The barony is also said to be named from the cross of the abbey said to have been founded by St. Cainnech in AD 560; this cross was most likely used to mark the boundary. The cross may today be seen in the old graveyard of the ecclesiastical parish of St Canice in Finglas.

==Location==
It is one of seven and a half baronies that used to comprise the old county of Dublin. It stretches from Portrane to the M2 motorway (from east to west) and from Belinstown on the M1 motorway to Swords (from north to south). It is located between the baronies of Balrothery West and Balrothery East to the north, Castleknock to the south-west and Coolock to the east. To the west lies the county of Meath with the Irish Sea lying to the east. The whole of the barony is contained within the modern county of Fingal and it is subject to Fingal County Council.

==Legal context==
Baronies were created after the Norman invasion of Ireland as subdivisions of counties and were used for administration. While baronies continue to be officially defined units, they are no longer used for many administrative purposes. While they have been administratively obsolete since 1898, they continue to be used in land registration, and specification such as in planning permissions. In many cases, a barony corresponds to an earlier Gaelic túath which had submitted to the Crown. In the case of Nethercross, it was probably under the sway of the Danish kings of Dublin immediately prior to the invasion.

==Geography==
- Lambay Island, which is the easternmost point of the Republic of Ireland.
- Blue flag beaches (Portrane strand and Donabate strand)
- Watercourses (Broadmeadow Water or River, and its major tributary the Ward, and other elements of the Broadmeadow system)
- Estuaries (Rogerstown Estuary and Broadmeadow, along with the Broadmeadow viaduct
- Donabate railway station
- Public parks (Newbridge Estate)
- Dublin Airport covers several townlands in the barony

==Civil parishes==
There are seven civil parishes in the barony:
- Kilsallaghan, the most western part of the barony which forms the border with County Meath and with the barony of Castleknock at the parish of Ward.
- Killeek, along with Killossery, it forms the central section of the barony.
- Killossery, along with Killeek, it forms the central section of the barony.
- Donabate, along with Portrane, it forms the coastal part of the barony.
- Portrane, along with Donabate, it forms the coastal part of the barony.
- Swords, which is the largest parish and is also the location of the county seat of Fingal.
- Finglas - this is an enclave of five townlands that are separated from the parish proper which lies in the neighbouring Barony of Castleknock.

==Cross==
The Nethercross or Lowercross was carved in granite at St Canice's abbey sometime between the 7th and 9th centuries. The original height of the cross is not known as it was dismantled by the clergy during the Cromwellian invasion of Ireland and hidden to prevent its desecration by the Roundheads. In 1806, Rev. Robert Walsh was appointed curate of the Church of Ireland parish of Finglas. Following his literary and antiquarian pursuits, he came to hear the story of the cross.
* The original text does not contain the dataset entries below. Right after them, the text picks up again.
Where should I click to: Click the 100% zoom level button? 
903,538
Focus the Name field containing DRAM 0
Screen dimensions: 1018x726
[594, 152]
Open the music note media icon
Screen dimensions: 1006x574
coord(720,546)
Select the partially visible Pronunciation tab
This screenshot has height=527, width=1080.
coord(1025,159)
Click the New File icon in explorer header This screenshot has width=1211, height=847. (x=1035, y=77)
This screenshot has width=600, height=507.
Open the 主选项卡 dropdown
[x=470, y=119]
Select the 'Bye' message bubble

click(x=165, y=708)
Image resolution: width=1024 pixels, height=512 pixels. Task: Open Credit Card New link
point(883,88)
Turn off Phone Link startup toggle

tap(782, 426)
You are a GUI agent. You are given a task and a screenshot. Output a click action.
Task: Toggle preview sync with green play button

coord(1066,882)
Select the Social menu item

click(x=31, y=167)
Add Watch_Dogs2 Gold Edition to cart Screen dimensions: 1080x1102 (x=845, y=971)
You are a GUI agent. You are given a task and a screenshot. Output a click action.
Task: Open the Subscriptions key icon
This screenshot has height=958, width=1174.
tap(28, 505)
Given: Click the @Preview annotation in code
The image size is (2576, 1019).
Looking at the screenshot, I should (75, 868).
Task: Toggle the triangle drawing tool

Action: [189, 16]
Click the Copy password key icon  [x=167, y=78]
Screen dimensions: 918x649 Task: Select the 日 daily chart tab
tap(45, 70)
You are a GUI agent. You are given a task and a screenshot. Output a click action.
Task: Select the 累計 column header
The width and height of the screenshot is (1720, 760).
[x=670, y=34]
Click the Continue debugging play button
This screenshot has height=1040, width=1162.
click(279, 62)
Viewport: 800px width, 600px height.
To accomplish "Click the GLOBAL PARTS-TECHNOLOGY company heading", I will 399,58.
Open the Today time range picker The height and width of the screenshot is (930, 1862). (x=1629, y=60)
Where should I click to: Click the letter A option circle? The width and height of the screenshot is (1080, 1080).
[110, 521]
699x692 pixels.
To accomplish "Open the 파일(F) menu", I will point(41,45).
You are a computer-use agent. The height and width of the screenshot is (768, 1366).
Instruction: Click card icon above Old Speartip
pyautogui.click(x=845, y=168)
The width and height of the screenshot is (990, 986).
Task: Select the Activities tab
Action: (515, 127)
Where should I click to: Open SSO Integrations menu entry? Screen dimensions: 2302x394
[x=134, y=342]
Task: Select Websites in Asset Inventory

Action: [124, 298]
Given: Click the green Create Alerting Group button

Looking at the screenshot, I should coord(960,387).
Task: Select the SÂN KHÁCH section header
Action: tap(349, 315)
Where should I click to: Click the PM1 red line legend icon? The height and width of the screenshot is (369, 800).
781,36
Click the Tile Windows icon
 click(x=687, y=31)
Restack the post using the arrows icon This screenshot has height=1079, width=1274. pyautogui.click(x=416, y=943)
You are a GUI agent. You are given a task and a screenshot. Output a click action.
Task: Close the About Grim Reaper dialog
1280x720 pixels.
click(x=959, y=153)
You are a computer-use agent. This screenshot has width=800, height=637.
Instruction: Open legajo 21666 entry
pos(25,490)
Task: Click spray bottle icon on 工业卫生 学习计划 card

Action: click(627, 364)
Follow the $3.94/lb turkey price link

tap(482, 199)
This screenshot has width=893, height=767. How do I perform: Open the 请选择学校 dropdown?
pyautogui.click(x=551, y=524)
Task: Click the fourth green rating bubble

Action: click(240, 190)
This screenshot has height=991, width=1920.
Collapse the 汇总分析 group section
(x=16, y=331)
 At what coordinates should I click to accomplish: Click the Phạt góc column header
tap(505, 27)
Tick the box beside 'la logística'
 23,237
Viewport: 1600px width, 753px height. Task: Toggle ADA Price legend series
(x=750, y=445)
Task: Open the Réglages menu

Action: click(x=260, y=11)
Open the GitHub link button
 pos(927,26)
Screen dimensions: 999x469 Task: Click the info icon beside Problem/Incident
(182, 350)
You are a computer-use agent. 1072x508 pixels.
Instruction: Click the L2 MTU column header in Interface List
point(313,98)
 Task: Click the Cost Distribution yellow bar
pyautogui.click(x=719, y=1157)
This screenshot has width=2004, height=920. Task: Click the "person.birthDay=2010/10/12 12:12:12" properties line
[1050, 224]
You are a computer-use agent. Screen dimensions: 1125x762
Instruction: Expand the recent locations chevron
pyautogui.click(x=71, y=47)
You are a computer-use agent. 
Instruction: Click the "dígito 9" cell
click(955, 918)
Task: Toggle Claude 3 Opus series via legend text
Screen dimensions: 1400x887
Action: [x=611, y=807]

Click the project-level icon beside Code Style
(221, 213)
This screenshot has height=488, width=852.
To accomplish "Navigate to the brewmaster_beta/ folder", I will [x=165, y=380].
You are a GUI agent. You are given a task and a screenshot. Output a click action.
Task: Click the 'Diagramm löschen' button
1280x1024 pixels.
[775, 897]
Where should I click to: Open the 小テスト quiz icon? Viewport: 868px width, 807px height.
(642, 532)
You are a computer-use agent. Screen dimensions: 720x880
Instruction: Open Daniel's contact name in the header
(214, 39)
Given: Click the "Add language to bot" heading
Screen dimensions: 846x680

He tracked down an old man whose grandfather, as a boy, had been present at the burial of the cross in a corner of one of the glebe fields. Rev. Walsh unearthed the cross from its hiding place, as described by the old man, and had it erected in the south-east corner of the parish graveyard, where it now stands.

Following its recovery (circa 1809 - 1816) and restoration, it now stands at more than two metres tall.). There are spiral designs on the underside of the cross. The cross was the northern boundary marker of the parish from early times at a place which is still called Watery Lanes, north of Mellows Road.